__WORK REQUEST__. Using the records below, give again exactly the lines from the line that contains "The height and width of the screenshot is (365, 640)." through the line that contains "Task: Expand the Benjamin account menu", both ends included, and only those.
━━ SUPPLIED DATA ━━
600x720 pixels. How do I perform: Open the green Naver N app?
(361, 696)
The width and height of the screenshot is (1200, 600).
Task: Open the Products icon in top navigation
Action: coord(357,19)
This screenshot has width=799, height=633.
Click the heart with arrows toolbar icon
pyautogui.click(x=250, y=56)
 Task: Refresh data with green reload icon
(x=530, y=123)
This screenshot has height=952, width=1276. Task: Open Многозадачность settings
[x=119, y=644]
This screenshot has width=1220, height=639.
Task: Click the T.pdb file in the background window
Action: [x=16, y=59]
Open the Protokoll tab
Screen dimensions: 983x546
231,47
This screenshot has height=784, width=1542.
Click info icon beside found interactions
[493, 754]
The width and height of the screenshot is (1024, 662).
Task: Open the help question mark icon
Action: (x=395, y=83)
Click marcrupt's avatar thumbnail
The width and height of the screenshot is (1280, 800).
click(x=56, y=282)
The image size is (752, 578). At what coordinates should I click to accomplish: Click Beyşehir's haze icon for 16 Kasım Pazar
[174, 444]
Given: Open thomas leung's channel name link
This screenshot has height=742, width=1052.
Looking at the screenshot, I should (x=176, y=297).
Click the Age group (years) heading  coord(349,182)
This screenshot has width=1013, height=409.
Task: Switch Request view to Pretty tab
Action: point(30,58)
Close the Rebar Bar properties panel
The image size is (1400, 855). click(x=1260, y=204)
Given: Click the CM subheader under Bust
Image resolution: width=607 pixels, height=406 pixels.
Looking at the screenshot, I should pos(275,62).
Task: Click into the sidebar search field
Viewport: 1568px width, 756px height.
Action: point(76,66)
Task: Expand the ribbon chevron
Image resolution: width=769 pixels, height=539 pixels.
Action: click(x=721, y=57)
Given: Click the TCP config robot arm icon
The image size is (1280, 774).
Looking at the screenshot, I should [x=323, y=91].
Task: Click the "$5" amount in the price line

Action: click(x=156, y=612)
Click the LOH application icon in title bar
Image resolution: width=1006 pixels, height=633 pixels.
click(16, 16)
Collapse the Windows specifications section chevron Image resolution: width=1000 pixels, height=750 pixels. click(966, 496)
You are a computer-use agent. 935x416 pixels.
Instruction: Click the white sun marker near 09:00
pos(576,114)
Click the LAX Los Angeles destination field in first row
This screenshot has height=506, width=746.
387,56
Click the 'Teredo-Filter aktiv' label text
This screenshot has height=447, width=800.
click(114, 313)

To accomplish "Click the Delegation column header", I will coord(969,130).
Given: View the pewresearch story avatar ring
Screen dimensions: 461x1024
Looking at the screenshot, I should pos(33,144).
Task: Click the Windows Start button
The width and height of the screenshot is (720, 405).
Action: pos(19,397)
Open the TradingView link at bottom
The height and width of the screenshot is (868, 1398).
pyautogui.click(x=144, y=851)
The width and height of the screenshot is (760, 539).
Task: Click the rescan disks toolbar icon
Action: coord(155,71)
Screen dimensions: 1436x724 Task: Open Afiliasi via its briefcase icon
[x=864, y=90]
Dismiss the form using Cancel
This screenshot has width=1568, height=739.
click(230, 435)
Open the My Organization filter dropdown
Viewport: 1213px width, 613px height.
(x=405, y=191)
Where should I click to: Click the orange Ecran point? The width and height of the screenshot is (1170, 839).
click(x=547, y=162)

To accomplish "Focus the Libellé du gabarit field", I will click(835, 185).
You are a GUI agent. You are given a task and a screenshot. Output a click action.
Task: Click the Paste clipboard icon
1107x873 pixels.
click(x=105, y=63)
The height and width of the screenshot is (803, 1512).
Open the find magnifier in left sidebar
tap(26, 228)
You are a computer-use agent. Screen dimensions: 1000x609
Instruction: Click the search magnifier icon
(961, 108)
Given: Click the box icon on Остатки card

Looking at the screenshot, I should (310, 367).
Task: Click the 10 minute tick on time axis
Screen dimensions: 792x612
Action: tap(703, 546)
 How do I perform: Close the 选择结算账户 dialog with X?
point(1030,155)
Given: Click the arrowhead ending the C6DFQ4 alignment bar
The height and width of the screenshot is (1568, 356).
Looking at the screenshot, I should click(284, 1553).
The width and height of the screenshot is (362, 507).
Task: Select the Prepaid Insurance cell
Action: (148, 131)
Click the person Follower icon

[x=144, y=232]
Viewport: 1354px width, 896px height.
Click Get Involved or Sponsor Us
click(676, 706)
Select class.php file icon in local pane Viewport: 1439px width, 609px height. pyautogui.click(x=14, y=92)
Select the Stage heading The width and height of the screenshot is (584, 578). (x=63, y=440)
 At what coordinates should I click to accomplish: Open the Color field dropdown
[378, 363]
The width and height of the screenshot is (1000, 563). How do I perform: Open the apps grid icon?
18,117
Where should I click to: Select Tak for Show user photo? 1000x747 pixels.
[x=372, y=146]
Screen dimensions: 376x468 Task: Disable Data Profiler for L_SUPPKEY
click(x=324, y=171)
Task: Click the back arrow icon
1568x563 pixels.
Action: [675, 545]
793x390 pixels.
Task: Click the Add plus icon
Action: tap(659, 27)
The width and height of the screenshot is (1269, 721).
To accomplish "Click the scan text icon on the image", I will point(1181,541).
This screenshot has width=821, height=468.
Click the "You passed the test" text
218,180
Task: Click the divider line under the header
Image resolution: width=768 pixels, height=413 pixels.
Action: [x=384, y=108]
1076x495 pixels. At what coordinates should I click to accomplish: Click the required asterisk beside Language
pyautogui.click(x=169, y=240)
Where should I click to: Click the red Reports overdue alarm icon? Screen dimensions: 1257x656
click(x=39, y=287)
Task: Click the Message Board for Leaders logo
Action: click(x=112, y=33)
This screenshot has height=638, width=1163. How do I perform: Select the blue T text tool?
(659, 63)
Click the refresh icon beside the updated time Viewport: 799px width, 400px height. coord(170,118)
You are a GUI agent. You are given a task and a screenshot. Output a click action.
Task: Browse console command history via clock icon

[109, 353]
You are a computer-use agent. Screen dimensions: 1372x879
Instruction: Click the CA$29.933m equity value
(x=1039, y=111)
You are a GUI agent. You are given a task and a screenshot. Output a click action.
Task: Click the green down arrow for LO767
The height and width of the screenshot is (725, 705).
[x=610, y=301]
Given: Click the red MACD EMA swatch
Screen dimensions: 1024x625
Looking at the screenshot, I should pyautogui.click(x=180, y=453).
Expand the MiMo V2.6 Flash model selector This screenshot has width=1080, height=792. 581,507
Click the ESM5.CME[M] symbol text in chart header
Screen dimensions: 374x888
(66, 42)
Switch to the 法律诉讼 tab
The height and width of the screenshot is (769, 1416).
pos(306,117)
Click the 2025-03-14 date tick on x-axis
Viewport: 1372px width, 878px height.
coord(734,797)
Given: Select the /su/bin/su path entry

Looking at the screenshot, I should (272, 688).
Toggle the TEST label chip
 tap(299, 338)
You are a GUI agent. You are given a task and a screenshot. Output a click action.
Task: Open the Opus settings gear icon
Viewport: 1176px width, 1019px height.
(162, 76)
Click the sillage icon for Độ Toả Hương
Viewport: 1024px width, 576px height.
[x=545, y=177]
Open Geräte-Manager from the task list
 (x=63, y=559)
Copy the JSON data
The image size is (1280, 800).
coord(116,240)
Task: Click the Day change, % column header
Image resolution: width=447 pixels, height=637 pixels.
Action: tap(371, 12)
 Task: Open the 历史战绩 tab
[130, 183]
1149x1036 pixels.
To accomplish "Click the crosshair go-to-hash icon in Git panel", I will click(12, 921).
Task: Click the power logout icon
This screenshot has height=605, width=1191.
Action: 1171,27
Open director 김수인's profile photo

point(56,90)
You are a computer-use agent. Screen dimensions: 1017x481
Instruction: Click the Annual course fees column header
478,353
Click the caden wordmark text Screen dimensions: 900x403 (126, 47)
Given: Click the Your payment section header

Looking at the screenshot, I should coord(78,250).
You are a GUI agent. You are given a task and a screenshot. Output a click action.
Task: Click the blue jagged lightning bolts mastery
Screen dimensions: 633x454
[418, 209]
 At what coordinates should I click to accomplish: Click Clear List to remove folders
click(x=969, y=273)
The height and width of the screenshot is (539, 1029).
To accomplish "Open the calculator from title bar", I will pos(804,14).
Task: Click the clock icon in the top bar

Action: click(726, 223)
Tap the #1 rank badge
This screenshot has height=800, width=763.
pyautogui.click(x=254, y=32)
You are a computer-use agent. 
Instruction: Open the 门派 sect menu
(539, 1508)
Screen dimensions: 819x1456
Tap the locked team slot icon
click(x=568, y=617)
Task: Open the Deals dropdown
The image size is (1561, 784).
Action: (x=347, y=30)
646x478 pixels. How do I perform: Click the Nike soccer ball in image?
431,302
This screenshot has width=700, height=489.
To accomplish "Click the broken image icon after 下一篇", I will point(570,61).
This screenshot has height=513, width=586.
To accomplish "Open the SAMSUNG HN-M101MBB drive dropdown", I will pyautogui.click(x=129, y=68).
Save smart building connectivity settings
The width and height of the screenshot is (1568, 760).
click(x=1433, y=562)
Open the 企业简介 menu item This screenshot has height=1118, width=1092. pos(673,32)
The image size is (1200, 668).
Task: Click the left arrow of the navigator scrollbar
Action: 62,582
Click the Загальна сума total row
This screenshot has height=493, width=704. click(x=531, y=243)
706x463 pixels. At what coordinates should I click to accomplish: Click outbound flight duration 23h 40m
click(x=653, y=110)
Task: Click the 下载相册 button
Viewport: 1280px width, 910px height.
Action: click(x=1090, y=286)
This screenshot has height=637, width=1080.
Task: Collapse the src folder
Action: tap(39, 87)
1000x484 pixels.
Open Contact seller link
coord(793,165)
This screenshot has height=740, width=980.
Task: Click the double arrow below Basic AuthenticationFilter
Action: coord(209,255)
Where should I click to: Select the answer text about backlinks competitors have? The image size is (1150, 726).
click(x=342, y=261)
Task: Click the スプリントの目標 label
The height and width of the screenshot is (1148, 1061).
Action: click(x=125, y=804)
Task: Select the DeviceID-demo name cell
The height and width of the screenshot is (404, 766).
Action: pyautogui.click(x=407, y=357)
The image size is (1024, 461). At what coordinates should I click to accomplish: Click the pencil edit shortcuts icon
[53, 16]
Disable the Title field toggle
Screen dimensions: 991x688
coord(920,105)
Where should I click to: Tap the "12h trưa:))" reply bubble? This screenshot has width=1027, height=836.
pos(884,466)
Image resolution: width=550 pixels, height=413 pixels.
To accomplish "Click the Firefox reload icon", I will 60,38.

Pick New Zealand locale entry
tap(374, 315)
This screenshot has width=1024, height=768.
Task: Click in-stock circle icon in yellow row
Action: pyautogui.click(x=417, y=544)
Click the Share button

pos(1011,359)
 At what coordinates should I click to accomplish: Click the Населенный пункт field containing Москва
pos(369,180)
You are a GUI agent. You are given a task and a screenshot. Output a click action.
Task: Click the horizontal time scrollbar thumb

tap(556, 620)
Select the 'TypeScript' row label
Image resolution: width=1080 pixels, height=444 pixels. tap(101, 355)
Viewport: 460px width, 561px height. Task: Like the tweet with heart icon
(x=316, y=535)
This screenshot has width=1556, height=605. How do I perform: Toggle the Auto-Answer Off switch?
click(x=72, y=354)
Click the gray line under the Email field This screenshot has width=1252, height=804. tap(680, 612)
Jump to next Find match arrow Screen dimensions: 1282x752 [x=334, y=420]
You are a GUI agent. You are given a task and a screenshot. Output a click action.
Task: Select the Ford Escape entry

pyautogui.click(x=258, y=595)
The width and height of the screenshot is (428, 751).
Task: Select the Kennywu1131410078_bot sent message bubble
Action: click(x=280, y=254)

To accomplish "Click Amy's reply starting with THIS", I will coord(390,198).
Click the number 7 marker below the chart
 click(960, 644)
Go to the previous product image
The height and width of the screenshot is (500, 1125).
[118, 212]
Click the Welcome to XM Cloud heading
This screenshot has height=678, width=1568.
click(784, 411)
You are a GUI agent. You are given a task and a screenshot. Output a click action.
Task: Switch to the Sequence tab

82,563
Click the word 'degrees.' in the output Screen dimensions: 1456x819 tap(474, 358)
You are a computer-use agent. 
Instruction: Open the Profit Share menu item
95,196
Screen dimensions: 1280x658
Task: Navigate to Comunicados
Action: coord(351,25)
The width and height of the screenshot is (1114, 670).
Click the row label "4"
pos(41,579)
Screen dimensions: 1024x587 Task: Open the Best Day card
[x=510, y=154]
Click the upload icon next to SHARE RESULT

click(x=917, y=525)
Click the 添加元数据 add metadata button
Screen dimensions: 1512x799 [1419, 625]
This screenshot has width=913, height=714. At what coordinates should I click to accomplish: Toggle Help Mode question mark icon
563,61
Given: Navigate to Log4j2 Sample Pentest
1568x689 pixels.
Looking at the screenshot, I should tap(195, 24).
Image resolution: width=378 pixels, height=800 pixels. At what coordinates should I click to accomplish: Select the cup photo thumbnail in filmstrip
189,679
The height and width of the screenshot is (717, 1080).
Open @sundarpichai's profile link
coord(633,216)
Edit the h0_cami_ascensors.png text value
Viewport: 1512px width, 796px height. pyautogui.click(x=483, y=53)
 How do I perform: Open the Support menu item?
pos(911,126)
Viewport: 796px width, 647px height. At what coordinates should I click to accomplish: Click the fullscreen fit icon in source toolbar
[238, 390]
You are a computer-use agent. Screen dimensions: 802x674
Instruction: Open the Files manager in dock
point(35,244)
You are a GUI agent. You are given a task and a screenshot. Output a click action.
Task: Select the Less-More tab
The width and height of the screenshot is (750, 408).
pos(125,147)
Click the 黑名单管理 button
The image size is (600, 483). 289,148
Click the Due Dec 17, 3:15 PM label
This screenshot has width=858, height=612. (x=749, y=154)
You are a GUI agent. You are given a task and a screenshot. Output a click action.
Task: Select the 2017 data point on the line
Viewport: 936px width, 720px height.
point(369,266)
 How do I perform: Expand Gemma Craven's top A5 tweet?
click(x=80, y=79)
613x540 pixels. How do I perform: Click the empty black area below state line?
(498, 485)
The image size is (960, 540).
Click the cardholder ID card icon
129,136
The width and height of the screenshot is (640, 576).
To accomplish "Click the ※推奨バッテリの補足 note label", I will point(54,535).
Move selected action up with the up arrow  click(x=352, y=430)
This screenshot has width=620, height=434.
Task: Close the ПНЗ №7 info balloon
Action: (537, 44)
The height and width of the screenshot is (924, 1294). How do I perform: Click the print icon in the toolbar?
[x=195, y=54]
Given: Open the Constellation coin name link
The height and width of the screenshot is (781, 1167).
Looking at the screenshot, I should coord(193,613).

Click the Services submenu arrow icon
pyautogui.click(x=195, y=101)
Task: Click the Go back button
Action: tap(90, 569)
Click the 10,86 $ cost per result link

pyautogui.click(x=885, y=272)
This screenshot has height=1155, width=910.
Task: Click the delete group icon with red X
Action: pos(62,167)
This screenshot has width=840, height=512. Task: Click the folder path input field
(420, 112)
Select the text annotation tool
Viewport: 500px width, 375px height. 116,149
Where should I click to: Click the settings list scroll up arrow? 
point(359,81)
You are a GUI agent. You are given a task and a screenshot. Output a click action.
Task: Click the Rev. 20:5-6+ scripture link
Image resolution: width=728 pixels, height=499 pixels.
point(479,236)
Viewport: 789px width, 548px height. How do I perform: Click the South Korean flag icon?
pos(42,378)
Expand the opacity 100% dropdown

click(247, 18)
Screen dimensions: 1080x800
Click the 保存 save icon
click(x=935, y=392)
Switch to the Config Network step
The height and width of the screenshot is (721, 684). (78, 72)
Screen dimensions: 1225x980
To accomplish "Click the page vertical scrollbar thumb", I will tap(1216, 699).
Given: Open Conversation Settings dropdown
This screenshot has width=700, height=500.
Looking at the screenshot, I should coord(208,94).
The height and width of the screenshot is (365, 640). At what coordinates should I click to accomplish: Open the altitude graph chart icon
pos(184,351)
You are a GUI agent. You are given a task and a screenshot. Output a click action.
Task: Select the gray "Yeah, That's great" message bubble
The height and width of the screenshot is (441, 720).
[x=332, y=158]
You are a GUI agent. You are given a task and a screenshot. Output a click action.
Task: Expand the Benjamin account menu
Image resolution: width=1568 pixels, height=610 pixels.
━━━
__ANSWER TO THIS PROBLEM__.
The height and width of the screenshot is (365, 640). At what coordinates should I click to accomplish: Open the altitude graph chart icon
pos(184,351)
You are a GUI agent. You are given a task and a screenshot. Output a click action.
Task: Select the gray "Yeah, That's great" message bubble
The height and width of the screenshot is (441, 720).
[x=332, y=158]
You are a GUI agent. You are given a task and a screenshot. Output a click action.
Task: Expand the Benjamin account menu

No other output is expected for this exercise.